What this task involves: Within the data that follows, set down exactly the lines from the one containing "This screenshot has width=620, height=389." through the one containing "Select the hand", both ends included.

Given records below:

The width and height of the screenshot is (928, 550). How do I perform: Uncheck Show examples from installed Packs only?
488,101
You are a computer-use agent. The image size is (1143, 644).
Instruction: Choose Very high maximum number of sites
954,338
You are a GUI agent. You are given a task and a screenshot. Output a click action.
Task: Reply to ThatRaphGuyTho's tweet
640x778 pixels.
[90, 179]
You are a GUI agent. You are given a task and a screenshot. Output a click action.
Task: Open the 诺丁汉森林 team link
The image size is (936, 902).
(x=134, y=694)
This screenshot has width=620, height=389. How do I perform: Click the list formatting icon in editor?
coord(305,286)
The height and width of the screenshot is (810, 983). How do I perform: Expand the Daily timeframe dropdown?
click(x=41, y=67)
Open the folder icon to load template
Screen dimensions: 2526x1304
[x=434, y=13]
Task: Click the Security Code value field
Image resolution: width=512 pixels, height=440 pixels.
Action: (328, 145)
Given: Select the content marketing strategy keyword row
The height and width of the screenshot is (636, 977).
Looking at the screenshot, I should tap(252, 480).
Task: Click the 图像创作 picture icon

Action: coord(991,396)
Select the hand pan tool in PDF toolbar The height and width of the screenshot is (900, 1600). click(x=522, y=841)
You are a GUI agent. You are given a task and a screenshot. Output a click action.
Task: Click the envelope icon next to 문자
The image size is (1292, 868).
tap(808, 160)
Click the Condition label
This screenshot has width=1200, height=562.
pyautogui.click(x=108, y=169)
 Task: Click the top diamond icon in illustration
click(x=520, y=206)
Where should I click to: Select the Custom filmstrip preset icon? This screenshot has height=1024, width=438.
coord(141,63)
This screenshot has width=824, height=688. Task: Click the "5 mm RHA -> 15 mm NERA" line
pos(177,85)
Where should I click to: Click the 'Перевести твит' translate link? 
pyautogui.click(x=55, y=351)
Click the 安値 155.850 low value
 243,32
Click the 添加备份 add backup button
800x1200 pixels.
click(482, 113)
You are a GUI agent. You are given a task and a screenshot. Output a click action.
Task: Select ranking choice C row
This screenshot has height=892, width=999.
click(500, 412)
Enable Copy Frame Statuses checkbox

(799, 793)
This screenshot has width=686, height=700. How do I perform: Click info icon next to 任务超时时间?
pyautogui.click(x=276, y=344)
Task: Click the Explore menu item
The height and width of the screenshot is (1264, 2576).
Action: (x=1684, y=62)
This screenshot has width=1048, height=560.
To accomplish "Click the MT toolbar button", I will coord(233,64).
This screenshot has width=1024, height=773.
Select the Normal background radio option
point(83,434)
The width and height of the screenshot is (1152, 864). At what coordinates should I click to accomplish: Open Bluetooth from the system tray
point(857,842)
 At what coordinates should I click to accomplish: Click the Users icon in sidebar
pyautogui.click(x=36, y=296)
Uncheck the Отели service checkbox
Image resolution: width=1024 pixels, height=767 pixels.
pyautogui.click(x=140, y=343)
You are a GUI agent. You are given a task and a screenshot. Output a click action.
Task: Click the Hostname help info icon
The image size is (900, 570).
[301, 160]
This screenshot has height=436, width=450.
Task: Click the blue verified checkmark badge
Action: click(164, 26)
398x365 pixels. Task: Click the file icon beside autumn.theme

End of Given records.

Answer section:
This screenshot has width=620, height=389. How do I perform: Click the list formatting icon in editor?
coord(305,286)
The height and width of the screenshot is (810, 983). How do I perform: Expand the Daily timeframe dropdown?
click(x=41, y=67)
Open the folder icon to load template
Screen dimensions: 2526x1304
[x=434, y=13]
Task: Click the Security Code value field
Image resolution: width=512 pixels, height=440 pixels.
Action: (328, 145)
Given: Select the content marketing strategy keyword row
The height and width of the screenshot is (636, 977).
Looking at the screenshot, I should tap(252, 480).
Task: Click the 图像创作 picture icon

Action: coord(991,396)
Select the hand pan tool in PDF toolbar The height and width of the screenshot is (900, 1600). click(x=522, y=841)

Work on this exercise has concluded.